After the Register put a video of the editorial board meeting online, The Washington Post wrote about it under the headline, “McCain: The Angry Warrior?” In an article headlined “Anger vs. Steadiness” in Time this week, Joe Klein called Mr. McCain “pinched,” while Mr. Obama was the “least angry man” who has kept his head throughout one of the most exhausting, and brutal, years of continuous campaigning in memory. In a cover story called “Mr. Cool vs. Mr. Hot,” Newsweek did the same. Mr. Obama was “precise, occasionally withdrawn and methodical,” while “[w]atching McCain swoop and veer over the past two weeks has been enough to induce vertigo.”
The Obama campaign has been delighted to watch this view hardening, however belatedly, into conventional wisdom.
“If there is one thing that has to be said about our campaign is that it has been a consistent campaign,” said David Axelrod, Mr. Obama’s chief strategist. “There is some uncertainty of where Senator McCain is at, because he has been going from pillar to post, from the economy’s fundamentally strong to days later, and hours later, perhaps, saying that we are in crisis. That doesn’t inspire trust or credibility in your message.”
Mr. Axelrod was talking to The Observer in a hallway outside a media center at Washington University in St. Louis before the Oct. 2 vice presidential debate between Joe Biden and Ms. Palin, during which Mr. Biden, even on his best behavior, exhibited more emotion, sentiment and fire than his running mate ever has.
Mr. Axelrod said, “We’re facing some really significant challenges in this country and the ability to deal with them with a kind of centeredness and consistency and poise I think is going to be important.
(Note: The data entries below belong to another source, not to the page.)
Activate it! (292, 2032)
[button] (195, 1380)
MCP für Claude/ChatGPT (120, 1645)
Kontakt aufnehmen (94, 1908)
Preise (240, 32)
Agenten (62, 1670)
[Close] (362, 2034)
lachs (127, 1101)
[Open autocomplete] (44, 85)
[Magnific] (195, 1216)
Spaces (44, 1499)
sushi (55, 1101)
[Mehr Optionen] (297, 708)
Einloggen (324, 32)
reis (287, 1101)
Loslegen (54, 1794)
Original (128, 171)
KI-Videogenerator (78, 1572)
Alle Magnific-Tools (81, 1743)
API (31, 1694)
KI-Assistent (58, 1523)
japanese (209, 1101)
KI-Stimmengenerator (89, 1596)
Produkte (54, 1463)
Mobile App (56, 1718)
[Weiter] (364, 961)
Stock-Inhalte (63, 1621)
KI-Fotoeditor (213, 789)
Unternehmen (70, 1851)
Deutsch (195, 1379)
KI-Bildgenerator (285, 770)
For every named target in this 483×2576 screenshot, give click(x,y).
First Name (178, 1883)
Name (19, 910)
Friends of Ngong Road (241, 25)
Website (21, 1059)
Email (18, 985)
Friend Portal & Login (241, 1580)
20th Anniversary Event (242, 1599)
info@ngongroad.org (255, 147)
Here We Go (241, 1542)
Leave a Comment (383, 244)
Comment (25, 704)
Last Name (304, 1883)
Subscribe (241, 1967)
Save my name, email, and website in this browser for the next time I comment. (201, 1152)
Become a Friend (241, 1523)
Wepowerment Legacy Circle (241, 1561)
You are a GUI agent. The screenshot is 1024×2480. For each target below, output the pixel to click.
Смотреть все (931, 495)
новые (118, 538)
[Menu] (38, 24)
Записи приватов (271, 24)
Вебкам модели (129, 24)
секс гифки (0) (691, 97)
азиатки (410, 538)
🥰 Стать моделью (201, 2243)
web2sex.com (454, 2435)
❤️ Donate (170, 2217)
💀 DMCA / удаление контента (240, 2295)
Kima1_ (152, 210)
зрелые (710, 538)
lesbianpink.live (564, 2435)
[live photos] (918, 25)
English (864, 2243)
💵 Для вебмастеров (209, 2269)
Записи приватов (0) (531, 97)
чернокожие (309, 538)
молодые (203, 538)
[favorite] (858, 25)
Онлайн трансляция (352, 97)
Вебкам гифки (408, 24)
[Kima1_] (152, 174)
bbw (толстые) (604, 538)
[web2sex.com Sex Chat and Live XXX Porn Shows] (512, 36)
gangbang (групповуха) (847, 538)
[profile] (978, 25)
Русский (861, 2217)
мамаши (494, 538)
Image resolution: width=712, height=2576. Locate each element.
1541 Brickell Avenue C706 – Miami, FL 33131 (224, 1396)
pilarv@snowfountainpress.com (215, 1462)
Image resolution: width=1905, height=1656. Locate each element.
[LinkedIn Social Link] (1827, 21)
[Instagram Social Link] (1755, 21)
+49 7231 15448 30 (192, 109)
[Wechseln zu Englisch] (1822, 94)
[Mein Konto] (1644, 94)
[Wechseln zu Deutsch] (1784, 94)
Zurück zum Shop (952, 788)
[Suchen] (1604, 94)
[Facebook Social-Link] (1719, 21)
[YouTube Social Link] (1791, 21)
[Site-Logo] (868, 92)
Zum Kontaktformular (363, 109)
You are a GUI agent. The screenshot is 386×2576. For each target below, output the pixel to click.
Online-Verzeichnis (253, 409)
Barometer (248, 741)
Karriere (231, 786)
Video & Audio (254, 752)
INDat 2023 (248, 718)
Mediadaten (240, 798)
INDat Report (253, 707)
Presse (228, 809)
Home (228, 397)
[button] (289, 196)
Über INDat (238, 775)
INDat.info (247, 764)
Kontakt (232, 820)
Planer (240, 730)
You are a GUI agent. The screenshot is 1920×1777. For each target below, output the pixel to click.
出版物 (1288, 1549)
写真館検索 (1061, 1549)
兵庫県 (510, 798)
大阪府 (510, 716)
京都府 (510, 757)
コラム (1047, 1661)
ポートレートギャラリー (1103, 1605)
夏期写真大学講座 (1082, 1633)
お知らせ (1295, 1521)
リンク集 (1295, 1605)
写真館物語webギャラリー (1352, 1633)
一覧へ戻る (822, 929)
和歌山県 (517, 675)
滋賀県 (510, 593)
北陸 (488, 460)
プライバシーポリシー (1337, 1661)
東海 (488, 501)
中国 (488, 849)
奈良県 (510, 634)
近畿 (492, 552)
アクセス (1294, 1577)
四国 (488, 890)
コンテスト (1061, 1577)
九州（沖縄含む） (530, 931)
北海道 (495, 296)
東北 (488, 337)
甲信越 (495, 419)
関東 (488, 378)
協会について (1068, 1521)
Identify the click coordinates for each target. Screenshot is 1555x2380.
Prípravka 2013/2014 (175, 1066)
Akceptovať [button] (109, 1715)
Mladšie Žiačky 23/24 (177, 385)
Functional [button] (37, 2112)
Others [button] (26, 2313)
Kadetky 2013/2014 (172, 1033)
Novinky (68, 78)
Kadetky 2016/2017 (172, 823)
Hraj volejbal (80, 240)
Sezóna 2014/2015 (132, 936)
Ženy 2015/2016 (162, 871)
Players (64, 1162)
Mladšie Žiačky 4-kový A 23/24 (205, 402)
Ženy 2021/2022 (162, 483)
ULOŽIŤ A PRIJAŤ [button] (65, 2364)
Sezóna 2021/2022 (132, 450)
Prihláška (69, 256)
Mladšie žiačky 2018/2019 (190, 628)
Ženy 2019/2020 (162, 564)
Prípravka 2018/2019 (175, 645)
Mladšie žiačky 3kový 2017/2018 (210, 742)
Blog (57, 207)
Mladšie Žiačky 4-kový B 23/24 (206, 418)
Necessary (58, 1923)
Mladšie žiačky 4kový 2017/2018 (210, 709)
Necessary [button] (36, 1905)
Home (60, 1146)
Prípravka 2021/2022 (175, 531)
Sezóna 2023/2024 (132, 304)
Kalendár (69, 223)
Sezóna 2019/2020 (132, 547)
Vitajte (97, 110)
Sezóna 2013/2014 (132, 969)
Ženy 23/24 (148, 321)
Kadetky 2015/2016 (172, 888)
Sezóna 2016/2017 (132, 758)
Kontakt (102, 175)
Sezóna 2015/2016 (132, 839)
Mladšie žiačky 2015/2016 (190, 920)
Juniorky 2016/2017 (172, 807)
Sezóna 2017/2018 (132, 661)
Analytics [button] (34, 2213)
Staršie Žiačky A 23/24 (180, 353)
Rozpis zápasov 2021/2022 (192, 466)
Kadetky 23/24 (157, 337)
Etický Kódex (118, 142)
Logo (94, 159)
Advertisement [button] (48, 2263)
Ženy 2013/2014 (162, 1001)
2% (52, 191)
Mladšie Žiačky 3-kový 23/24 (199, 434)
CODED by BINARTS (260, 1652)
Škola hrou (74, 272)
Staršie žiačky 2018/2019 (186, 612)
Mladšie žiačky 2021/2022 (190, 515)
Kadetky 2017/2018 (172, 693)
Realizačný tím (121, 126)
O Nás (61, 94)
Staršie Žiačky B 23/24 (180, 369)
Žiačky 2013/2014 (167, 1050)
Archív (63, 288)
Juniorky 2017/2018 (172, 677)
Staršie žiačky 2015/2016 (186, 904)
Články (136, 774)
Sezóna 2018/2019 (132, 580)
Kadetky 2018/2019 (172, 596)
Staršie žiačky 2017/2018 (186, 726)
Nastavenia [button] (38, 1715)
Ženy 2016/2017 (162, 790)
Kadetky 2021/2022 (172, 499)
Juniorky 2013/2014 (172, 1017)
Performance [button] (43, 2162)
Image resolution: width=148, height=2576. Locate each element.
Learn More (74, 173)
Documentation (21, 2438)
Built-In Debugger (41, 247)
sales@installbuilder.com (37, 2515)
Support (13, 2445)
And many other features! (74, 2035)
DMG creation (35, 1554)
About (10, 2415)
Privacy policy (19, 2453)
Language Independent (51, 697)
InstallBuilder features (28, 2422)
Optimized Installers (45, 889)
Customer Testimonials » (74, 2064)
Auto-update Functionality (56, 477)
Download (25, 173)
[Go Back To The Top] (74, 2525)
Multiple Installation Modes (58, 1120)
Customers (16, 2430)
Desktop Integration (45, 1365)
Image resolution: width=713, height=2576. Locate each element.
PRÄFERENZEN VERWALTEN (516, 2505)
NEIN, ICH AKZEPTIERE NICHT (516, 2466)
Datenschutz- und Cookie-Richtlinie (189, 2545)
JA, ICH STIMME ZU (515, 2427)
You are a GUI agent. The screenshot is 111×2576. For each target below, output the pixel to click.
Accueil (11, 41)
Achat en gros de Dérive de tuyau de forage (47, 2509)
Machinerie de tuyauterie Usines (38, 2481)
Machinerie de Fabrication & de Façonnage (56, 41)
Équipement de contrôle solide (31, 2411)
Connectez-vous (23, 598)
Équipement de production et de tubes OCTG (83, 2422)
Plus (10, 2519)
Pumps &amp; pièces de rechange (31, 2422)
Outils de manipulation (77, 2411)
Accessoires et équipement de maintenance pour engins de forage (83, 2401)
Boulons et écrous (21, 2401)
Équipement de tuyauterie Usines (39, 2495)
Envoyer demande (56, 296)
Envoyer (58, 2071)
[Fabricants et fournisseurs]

People sense that and we have seen it in the last two weeks.”
Some of Mr. Obama’s other surrogates, in the hours after the debate, also talked up the process-based contrast between the campaigns.
“There has been only one candidate in this cycle who has never had any drama,” Senator Claire McCaskill of Missouri told The Observer. “There have never been any backbiting or public leaks, there has never been any time that they ran out of money and had a financial crisis. The irony is the McCain people want to say that Barack Obama is risky. Hello? Look in the mirror.”
“This is the best-run campaign that has ever existed,” Governor Bill Richardson of New Mexico flatly proclaimed to The Observer. “They don’t have management by consensus. They make a decision and they stick to it.”
The campaign has certainly managed to present itself that way, even in the face of actual substantive changes of position. As when Mr. Obama broke a promise to accept public funding and the spending limits that come with them, or when he relaxed his opposition to off-shore drilling. The shifts were presented, with a minimum of facade, as strategic decisions, taken to adjust for changed circumstances. Opprobrium arrived, was endured and then dissipated.
More often, though, the campaign’s finest moments have been its most aggressively passive ones.
When, in April of this year, Mrs. Clinton and Mr. McCain both came out in favor of a federal gas-tax holiday, Mr. Obama refused to go along with it, calling the measure out as the election-time gimmick it was. He maintained his position, when both the Clinton campaign and then the McCain campaign thought they had him in a blunder, on an easily demagogue-able (and perhaps improvised) pledge to meet without precondition with leaders of hostile nations. And most recently, when Mr. McCain announced the suspension of his campaign in order to parachute into Washington for the bailout-legislation negotiations, Mr. Obama kept campaigning.
THAT’S JUST THE WAY he is, say some longtime associates.
“There was a sense of centeredness and calm about him from the very beginning that was really one of his most impressive features,” said Laurence Tribe, a professor of Constitutional law for whom Mr. Obama served as a research assistant at Harvard Law School. “I’ve never asked Barack this, but I think he must meditate or something.”
Mr. Tribe recalled a tempestuous year at the law school, a racially charged controversy erupted over the proposed hiring of a black female professor.
“Barack, being African-American, was right in the middle of it, with people tearing at him from both sides,” said Mr. Tribe, who at the time assigned Mr. Obama to help research a paper he was writing about the application of Einstein’s theories to law called “The Curvature of Constitutional Space: What Lawyers Can Learn From Modern Physics.” “He had some crisis of some sort; I don’t remember if it was personal or if other students were disagreeing with him about something. I was amazed that he could deal with these very abstract ideas and then calmly return a call and get into a completely different gear.”
Decades later, as Mr. Obama competed in debates against Mrs. Clinton, Mr. Tribe—an early Obama supporter—said he would send e-mails saying, “Barack I thought you should have done this or that.”
“And he wrote back saying, ‘You may be right, but wait. I grow,’” Mr. Tribe said.
Orin Kramer, one of Mr. Obama’s most influential fund-raisers, recalled first having lunch with him in the winter of 2004, when he was running, from behind, in a U.S. Senate primary in Illinois.